In the same interview, Floreat's skipper at the time, Ludovic Boi, also commented on the rivalry, saying that:

Whether playing for Stirling or Floreat, this game will be tough no matter which side you are on. The history goes way back before I even started playing and you can see what it means when winning these games to the fans and the players.

===Olympic Kingsway===
Olympic Kingsway SC are another one of Stirling's other biggest rivals. Also a Greek club like Floreat, this rivalry also stems primarily from the naming dispute. Kingsway's foundation by Greek Macedonians, as opposed to Floreat's more southern Greek heritage, adds a more focused historical intensity to the rivalry.

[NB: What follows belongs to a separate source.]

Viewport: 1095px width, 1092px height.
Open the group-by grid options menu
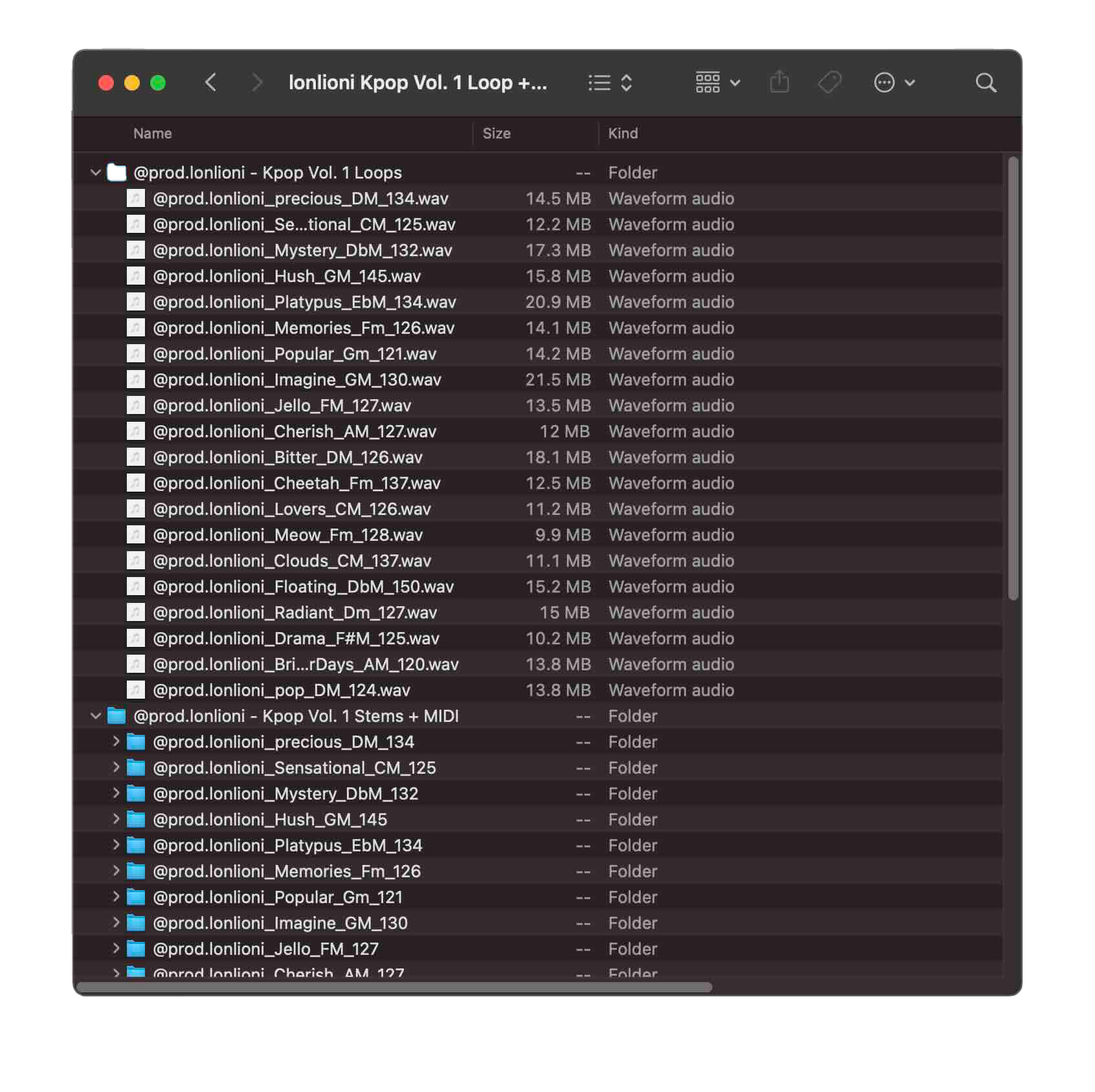pos(717,83)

Kingsway were relegated from the top flight in 1999 and did not obtain promotion back up until 2022. Their long period of time away from the top flight had allowed the rivalry to simmer down, with occasional clashes only occurring in cup competitions and during Stirling's brief period in the WA State League in 2002, 2020 and 2021. However, after an extensive club rebuild, Kingsway finally won promotion back to the NPL for the 2023 season, meaning the two rivals finally compete against each other once again, reinvigorating the rivalry.

===Balcatta Etna===

Stirling Macedonia contest the City of Stirling Derby with Italian-rooted club Balcatta Etna FC. Balcatta's home ground, Grindleford Reserve, is located in very close proximity to Macedonia Park, being less than a kilometre away and even being visible in parts from Macedonia Park. However, unlike the rivalries with Olympic Kingsway and Floreat Athena, the City of Stirling Derby is far less intense and is a result of geographical proximity rather than historical rivalry and tensions.

==Honours==

State League Premierships

Winners: 7 (1983, 1984, 1985, 1987, 1995, 2013)

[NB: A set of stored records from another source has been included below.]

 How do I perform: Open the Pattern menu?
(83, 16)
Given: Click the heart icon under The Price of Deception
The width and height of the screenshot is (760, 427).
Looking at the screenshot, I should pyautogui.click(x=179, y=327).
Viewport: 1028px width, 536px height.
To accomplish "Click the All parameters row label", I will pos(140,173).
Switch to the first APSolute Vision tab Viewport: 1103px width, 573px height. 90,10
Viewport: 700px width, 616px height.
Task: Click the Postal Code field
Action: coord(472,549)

Runners Up: 7 (1986, 1990, 1992, 1996, 2006, 2010, 2023)

Top Four/Five Cup

Winners: 7 (1983, 1986, 1992, 1994, 1995, 1996, 2023)

Runners Up: 4 (1984, 1988, 2013, 2024)

State Cup

Winners: 7 (1980, 1992, 1996, 2006, 2007, 2010, 2025)

Runners Up: 5 (1987, 1993, 1994, 1997, 2014)

League Night Series

Winners: 6 (1986, 1988, 1991, 1994, 1995, 1996)

Runners Up: 2 (2016, 2025)

First Division

Winners: 3 (1979, 2002, 2021)

Doubles:

League & Top 4/5 Cup: 1 (1983)

Top 4/5 Cup & Night Series: 1 (1986)

Top 4/5 Cup & State Cup: 1 (1992)

Trebles:

League, Top 4/5 Cup & Night Series: 2 (1994, 1995)

Top 4/5 Cup, State Cup & Night Series: 1 (1996)

==Current squad==

| No. | Pos. | Nation | Player |
|---|---|---|---|
| 1 | GK | ENG | James Bosdet |
| 2 |  | AUS | Brent Quick |
| 3 |  | AUS | Joshua Bosevski |
| 4 |  | AUS | Aston Montogomery |
| 5 |  | AUS | Kai Matthews |
| 6 | MF | AUS | Dejan Spaseski |
| 7 |  | AUS | Asher Nelson |
| 8 |  | AUS | Kade Fearnall |
| 9 |  | SCO | Euan Cameron |
| 10 | MF | ENG | Samuel Wynne |
| 11 |  | SCO | Leigh Griffiths |
| 14 | FW | AUS | Joshua Bilaloski |

| No. | Pos. | Nation | Player |
|---|---|---|---|
| 16 | FW | AUS | Bailey Brown-Montgomery |
| 17 |  | AUS | Alexander Tanevski |
| 19 | FW | AUS | Callum McKenzie |
| 22 | FW | AUS | Samuel Dweh |
| 23 | DF | AUS | Calvin Whitney |
| 25 |  | AUS | Tommy Sputore |
| — | FW | AUS | Nikola Talimdzioski |
| — |  | AUS | Hristijan Jankuloski |
| — |  | AUS | Adrian Koios |
| — |  | AUS | Aleksandar Krusaroski |

==Notable past players==
List includes players from Stirling Macedonia youth or senior teams that have gone on to represent the Australian national team, or have amassed over 100 games with Perth Glory FC.

- AUS Nick Ward, who made a total of 116 appearances in the A-League for 5 different clubs, and 46 appearances for Perth Glory FC (some of which when they were competing in the NSL).
- AUS Hayden Doyle
- AUS Troy Halpin
- AUS Robert Zabica
- AUS David Micevski, who made a total of 25 appearances in the A-League for Perth Glory FC.
- AUS Lewis Italiano, who made a total of 49 appearances in the A-League for 3 different clubs.